§ **Selected passage**

If only one-tenth of one percent of stock-market capital started chasing the next silver upleg, that $18.5b would drive silver stratospheric.  But it’s not only stock traders who are going to be buying silver via SLV shares, futures speculators will join them.  And like SLV’s holdings, specs’ total long-side silver-futures exposure has already been enjoying a strong contrary uptrend in 2014!  This is despite parallel record shorting.

 

This next chart looks at speculators’ total long and short silver-futures positions as reported in the CFTC’s weekly Commitments of Traders reports.  Total longs are shown in green, and total shorts in red.  SLV’s share price is superimposed over the top for reference.  The contrast between strong spec long buying on one side and record spec shorting on the other is extraordinary, and shows why silver is overdue to rocket higher.

§ **Brief**
Return the passage on silver from "If only one-tenth" to "to rocket higher.", copied word for word.

§ **Given entries**
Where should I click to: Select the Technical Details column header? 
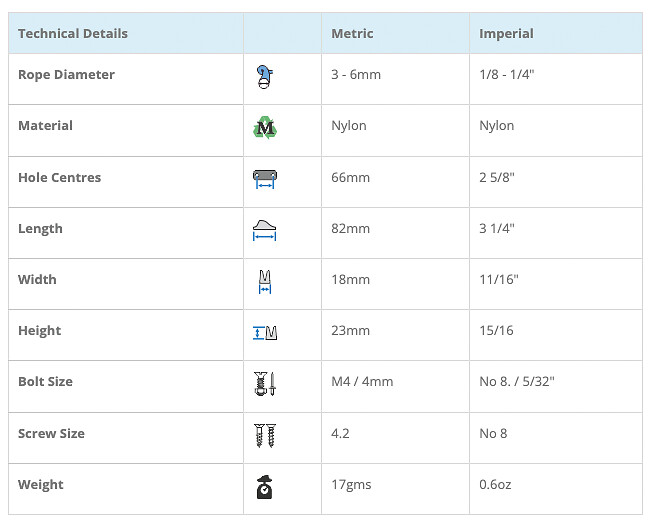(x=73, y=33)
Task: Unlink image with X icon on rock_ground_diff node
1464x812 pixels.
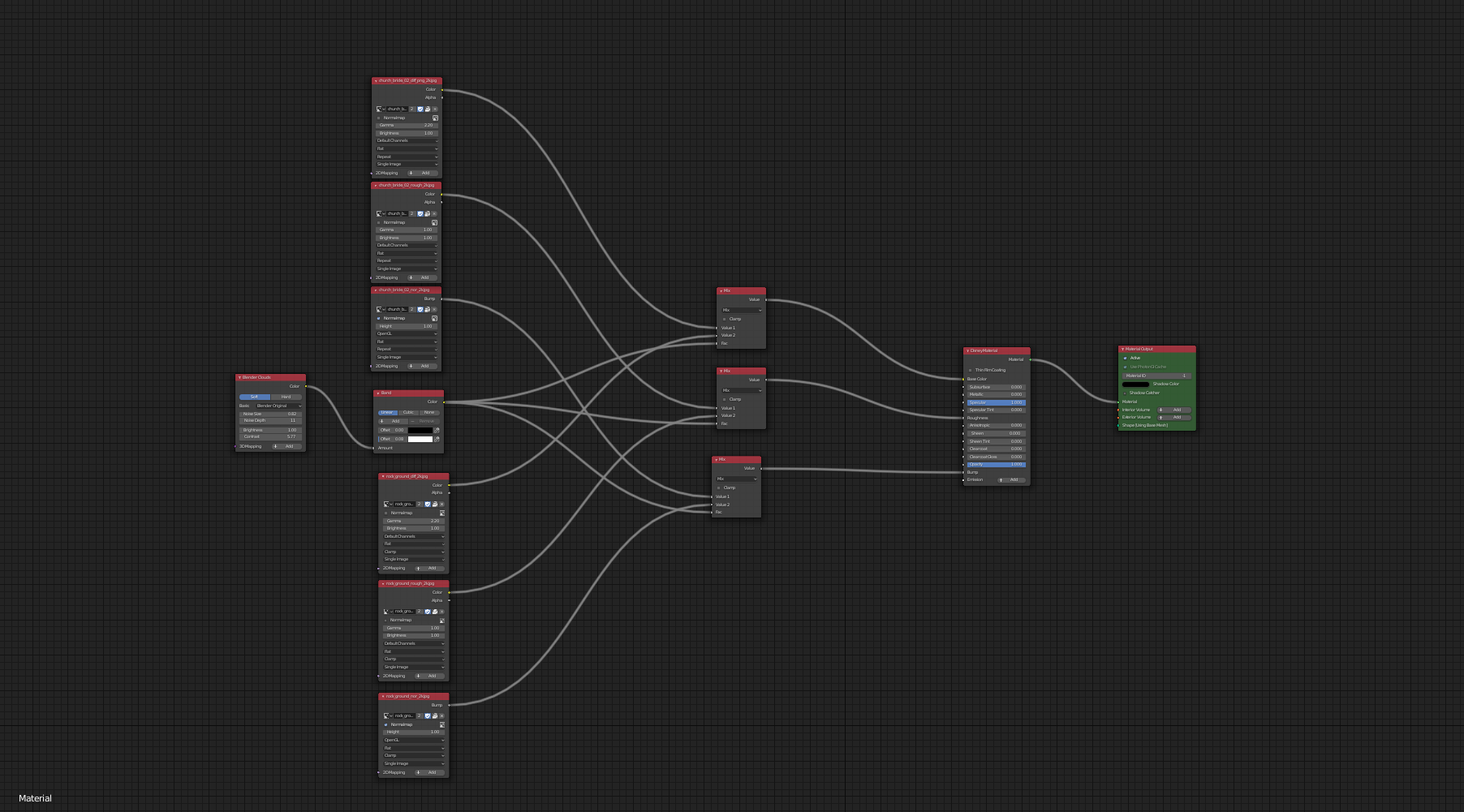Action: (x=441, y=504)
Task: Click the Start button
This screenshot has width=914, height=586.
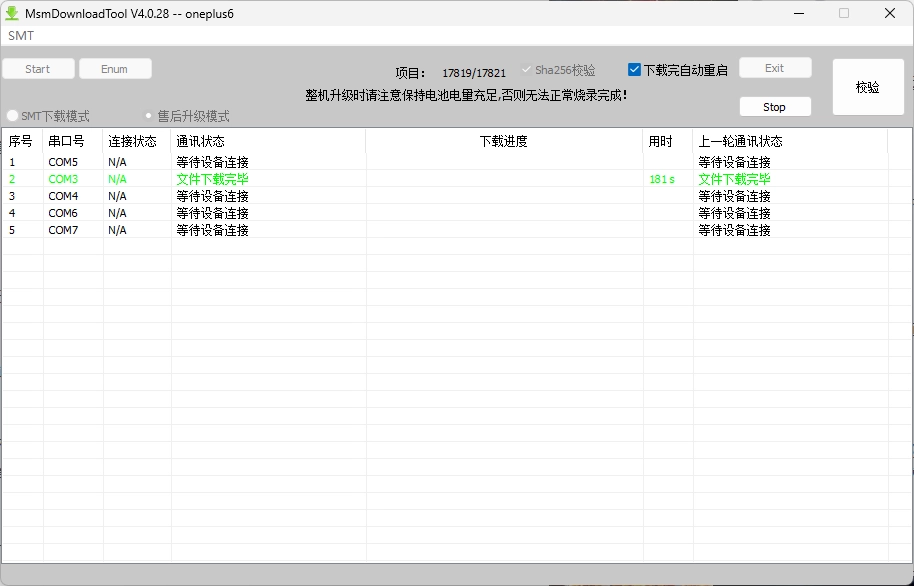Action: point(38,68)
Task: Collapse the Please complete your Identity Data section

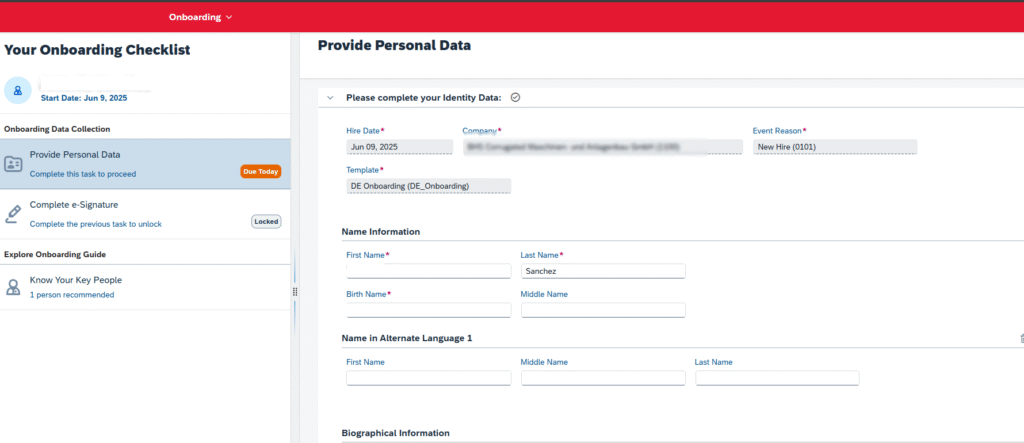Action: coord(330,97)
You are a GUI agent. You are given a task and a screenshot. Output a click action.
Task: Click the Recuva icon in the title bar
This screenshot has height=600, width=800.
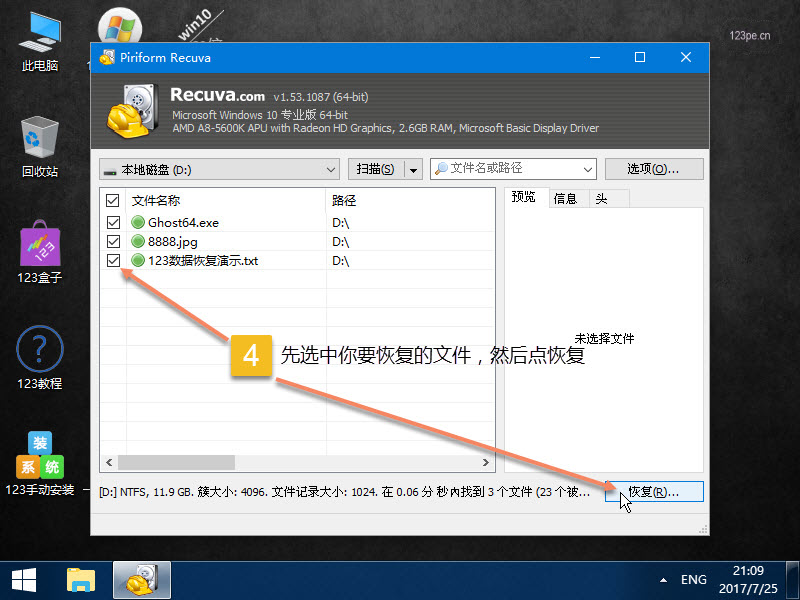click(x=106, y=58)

§ **Answer**
If only one-tenth of one percent of stock-market capital started chasing the next silver upleg, that $18.5b would drive silver stratospheric.  But it’s not only stock traders who are going to be buying silver via SLV shares, futures speculators will join them.  And like SLV’s holdings, specs’ total long-side silver-futures exposure has already been enjoying a strong contrary uptrend in 2014!  This is despite parallel record shorting.

 

This next chart looks at speculators’ total long and short silver-futures positions as reported in the CFTC’s weekly Commitments of Traders reports.  Total longs are shown in green, and total shorts in red.  SLV’s share price is superimposed over the top for reference.  The contrast between strong spec long buying on one side and record spec shorting on the other is extraordinary, and shows why silver is overdue to rocket higher.